Private citizens have also charged that MLMs are engaging in crimes. The most recent case is the consumer class action lawsuit against the largest of all MLMs, Amway. The suit charges Amway with violating laws against racketeering and mail and wire fraud.

The prosecution of BIM should, therefore, serve as a sober notice to any consumer of the risks of joining or recruiting for a multi-level marketing company. Selling a product does not necessarily make the scheme legal. BIM sold one. Technically not paying rewards for recruiting, but only after a "purchase" occurs does not assure legality. BIM claimed all its rewards were tied to product sales. Previous lack of prosecution or claims of legality by the company are no protection against prosecution. BIM made this claim on national TV, daring the news media to prove BIM was a pyramid scheme and pointing out the absence of prosecution by the Canadian government. Business in Motion held public recruitment meetings in hotels all over Canada for years, advertised with billboards and, for a time, had thousands of satisfied and loyal supporters.

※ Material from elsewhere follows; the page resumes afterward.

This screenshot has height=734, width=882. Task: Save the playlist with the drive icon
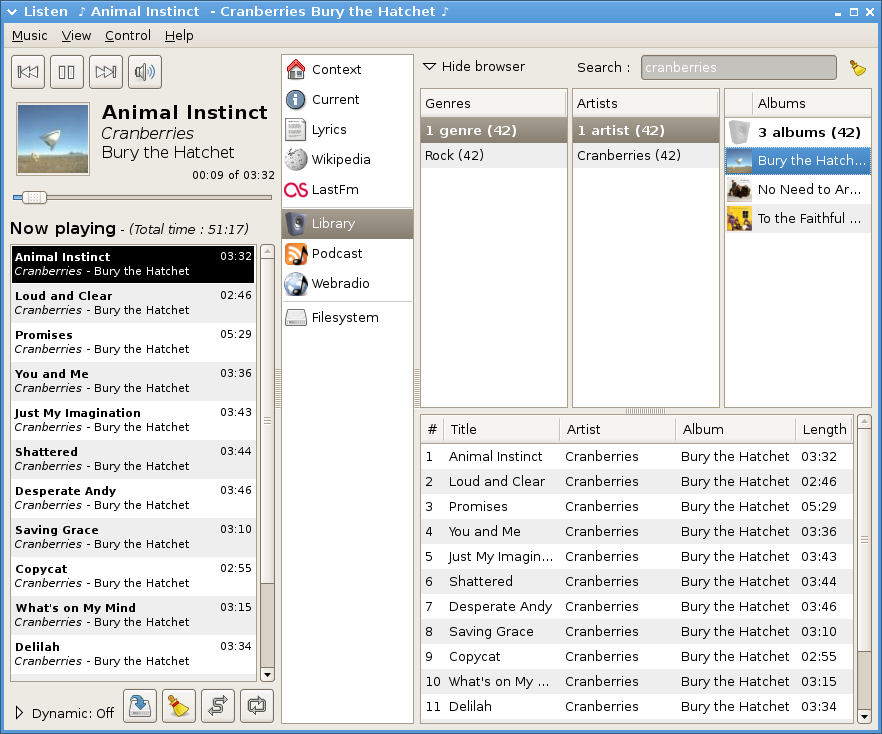pos(141,705)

The BIM prosecution shows that not only can a scheme be charged with illegality even when these technicalities are met, but it could also be charged with criminal fraud. If you are a recruiter, you could also be charged, as about a dozen of BIM's promoters now have been.

Whistle blowers alerted the media and the government that something was wrong with BIM several years ago. As a result of these consumer actions, Business in Motion, became the subject of a national television news exposé in 2009, in which Pyramid Scheme Alert president, Robert FitzPatrick, went undercover with the news producers to attend a recruitment meeting with hidden cameras and microphones. He was then interviewed on the news show to explain the scheme's deceptive income promise and pyramid business model. The company president, Alan Kippax, now charged by police with criminal fraud, aggressively defended BIM on the news show, asserting that BIM was perfectly legal and claimed that his main proof of legality was that the company had never been prosecuted.

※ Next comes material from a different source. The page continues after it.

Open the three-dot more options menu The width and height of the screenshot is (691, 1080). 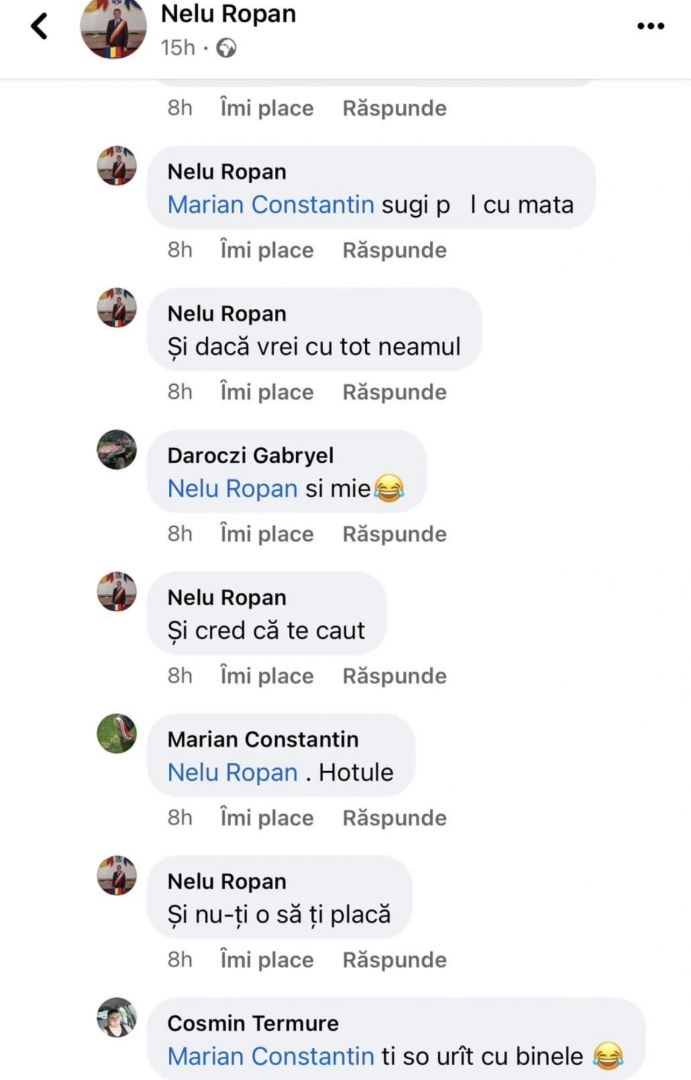point(650,26)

The news program also showed video of local police arresting Canadian consumer advocate, David Thornton, founder of, while he peacefully and legally protested the BIM scheme and warned consumers that it was fraudulent. He was quickly released without charges, raising the obvious prospect that local police were protecting the BIM recruitment meeting, not the public. BIM and its president Alan Kippax had earlier sued Thornton for $10 million claiming defamation for calling the company a pyramid scheme. Thornton defended himself in court without an attorney and won the case.

The news program also showed how the Canadian Competition Bureau, equivalent to the US Federal Trade Commission, had remained silent for years in the face of mounting evidence of BIM fraud. The Competition Bureau still has not prosecuted the scheme and never issued even a warning to consumers.

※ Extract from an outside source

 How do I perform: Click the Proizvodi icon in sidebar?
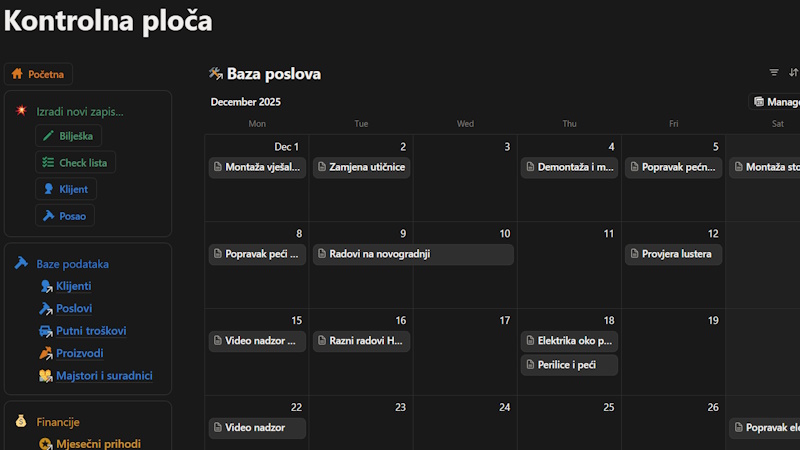point(46,353)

In another infamous failure of the Canadian Competition Bureau to act against a scheme that later was charged with criminal fraud, about 1,000 family farmers were lured into a pigeon-breeding Ponzi scheme. Now, the founder of that scheme, called Pigeon King International, has also been arrested by police and charged with criminal fraud. Whistle-blowers in Canada, including a former employee and consumer advocate, Dave Thornton of analyzed and warned about the fraud. A detailed account of the scheme's deceptions were published in farming trade magazines.

Yet, In response to a whistle-blower letter that Pigeon King was a fraud that would ruin family farms, one official from the Competition Bureau wrote that even if it were a fraud, Canada's anti-pyramid scheme law did not cover it, and it therefore might be perfectly legal in Canada.

He wrote, "the business practices of Pigeon King International do not appear to meet the definition of a "scheme of pyramid selling" which must first and foremost meet the definition of a "multi-level marketing plan" as stated in section 55. (1) of the Act. I have taken the liberty to forward your concerns to the Ontario Provincial Police Anti Rackets Section."

The Canadian Competition Bureau allowed the scheme to continue. Only after Pigeon King International went bankrupt, largely due to negative publiciity, did the Canadian regional and national police arrest the scheme's founder and promoter, Arlan Galbraith.